- Use secondary runners with a Location Aware public URL (Unified URL)
- Use secondary runners with separate URLs
- Handling a Planned Failover with secondary runners
Secondary runners
-
Introduced in GitLab 16.8 with a flag named
geo_proxy_check_pipeline_refs
. Disabled by default. - Enabled by default in GitLab 16.9.
With Geo proxying for secondary sites, it is possible to register a gitlab-runner
with a secondary site. This offloads load from the primary instance.
Use secondary runners with a Location Aware public URL (Unified URL)
Using a Location Aware public URL, with the feature flag enabled works with no extra configuration. After you install and register a runner in the same location as a secondary site, it automatically talks to the closest site, and only proxies to the primary if the secondary is out of date.
Use secondary runners with separate URLs
Using separate secondary URLs, the runners should be:
- Registered with the secondary external URL.
- Configured with
clone_url
set to theexternal_url
of the secondary instance.
Handling a Planned Failover with secondary runners
When executing a planned failover, secondary runners try to keep talking to their local instance. This leads to decreased runner capacity, and may need to be accounted for.

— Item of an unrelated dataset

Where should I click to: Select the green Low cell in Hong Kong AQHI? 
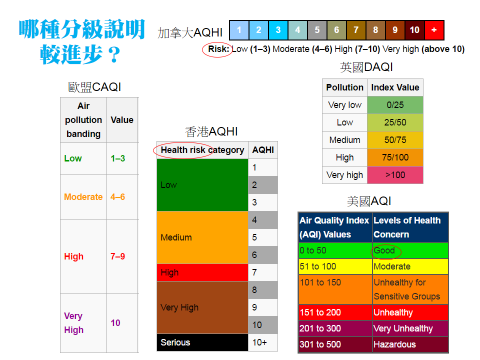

With Location Aware public URL
When using the Location Aware public URL, all runners automatically connect to the closest Geo site.

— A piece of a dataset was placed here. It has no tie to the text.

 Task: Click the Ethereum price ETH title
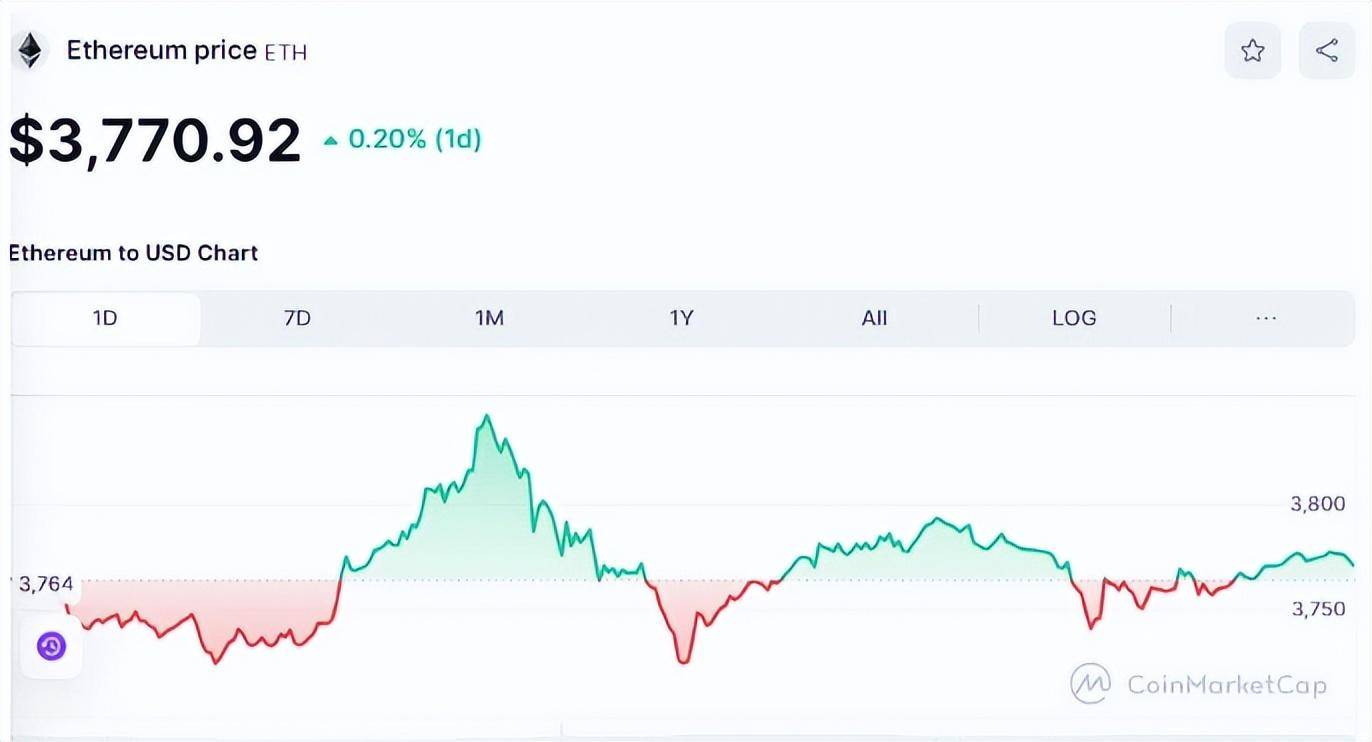pos(186,51)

When failing over to a new primary:
- While the old primary is still in the DNS record, any runners previously connected to your old primary still attempt to pick up jobs from the old primary. If it is unreachable, the runners detect this, and stop requesting for an extended period of time after the instance returns.
- If you have multiple secondary nodes, after the initial failover the remaining secondaries are in an unhealthy state until they are replicated with the new primary. The runners attached to them are then unable to check in, and their health check also kicks in.
- If you remove any of the unhealthy nodes from the Geo DNS entry, the runners pick the next closest instance. Depending on your architecture, this may not be what you want, as you could overwhelm your site in its reduced state.
To alleviate any of these issues, you can pause or shutdown some of the runners until the site is back up to 100%.
If you are not concerned about these issues, there is nothing to do here.
With separate URLs
- If you are returning the old primary to service, you can pause the old primary runners until it is back online. This prevents the health check from kicking in.
- If the old primary is not returning, or you want to avoid temporarily reduced runner capacity, the primary runners should be reconfigured to connect to the new primary.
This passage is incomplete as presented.